▶ [Required action]:
Beneath this task are records; print exactly the stretch of them from the line with "Click the Select none link" through the line with "Given: Click the h'Es NO value cell", both ends included.

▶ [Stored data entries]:
•••••
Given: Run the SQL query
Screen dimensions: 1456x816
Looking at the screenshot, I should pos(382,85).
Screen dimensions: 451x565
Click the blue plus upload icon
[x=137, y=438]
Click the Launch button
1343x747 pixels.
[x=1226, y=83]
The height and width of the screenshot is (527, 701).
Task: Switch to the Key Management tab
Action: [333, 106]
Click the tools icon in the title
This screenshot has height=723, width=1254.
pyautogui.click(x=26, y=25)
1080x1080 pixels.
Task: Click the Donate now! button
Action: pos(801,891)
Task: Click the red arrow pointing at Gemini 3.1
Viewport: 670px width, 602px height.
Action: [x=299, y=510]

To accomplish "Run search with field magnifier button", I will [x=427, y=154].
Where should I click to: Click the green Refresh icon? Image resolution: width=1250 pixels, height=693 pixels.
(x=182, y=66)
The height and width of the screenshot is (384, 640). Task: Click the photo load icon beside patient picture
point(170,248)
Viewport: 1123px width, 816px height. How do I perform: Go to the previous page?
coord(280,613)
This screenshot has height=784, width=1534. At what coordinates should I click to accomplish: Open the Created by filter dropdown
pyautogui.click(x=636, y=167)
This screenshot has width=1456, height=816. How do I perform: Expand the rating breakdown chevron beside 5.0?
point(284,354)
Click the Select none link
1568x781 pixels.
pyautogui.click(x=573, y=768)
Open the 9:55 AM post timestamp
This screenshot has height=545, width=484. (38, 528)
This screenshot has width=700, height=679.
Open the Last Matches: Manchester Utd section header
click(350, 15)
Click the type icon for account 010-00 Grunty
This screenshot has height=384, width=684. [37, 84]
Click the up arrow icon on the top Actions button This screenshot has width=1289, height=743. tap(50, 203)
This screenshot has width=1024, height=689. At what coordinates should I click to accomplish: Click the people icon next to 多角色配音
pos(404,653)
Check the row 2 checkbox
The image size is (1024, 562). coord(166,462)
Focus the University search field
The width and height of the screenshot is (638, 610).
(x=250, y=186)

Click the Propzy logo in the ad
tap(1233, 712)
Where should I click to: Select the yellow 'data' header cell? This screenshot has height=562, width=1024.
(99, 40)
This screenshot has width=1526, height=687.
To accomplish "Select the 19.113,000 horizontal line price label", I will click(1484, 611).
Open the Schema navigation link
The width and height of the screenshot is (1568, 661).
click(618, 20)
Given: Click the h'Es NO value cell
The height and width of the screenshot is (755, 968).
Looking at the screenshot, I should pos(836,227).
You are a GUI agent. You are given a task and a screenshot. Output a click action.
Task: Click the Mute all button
•••••
▶ [Result of the exercise]:
Click the Select none link
1568x781 pixels.
pyautogui.click(x=573, y=768)
Open the 9:55 AM post timestamp
This screenshot has height=545, width=484. (38, 528)
This screenshot has width=700, height=679.
Open the Last Matches: Manchester Utd section header
click(350, 15)
Click the type icon for account 010-00 Grunty
This screenshot has height=384, width=684. [37, 84]
Click the up arrow icon on the top Actions button This screenshot has width=1289, height=743. tap(50, 203)
This screenshot has width=1024, height=689. At what coordinates should I click to accomplish: Click the people icon next to 多角色配音
pos(404,653)
Check the row 2 checkbox
The image size is (1024, 562). coord(166,462)
Focus the University search field
The width and height of the screenshot is (638, 610).
(x=250, y=186)

Click the Propzy logo in the ad
tap(1233, 712)
Where should I click to: Select the yellow 'data' header cell? This screenshot has height=562, width=1024.
(99, 40)
This screenshot has width=1526, height=687.
To accomplish "Select the 19.113,000 horizontal line price label", I will click(1484, 611).
Open the Schema navigation link
The width and height of the screenshot is (1568, 661).
click(618, 20)
Given: Click the h'Es NO value cell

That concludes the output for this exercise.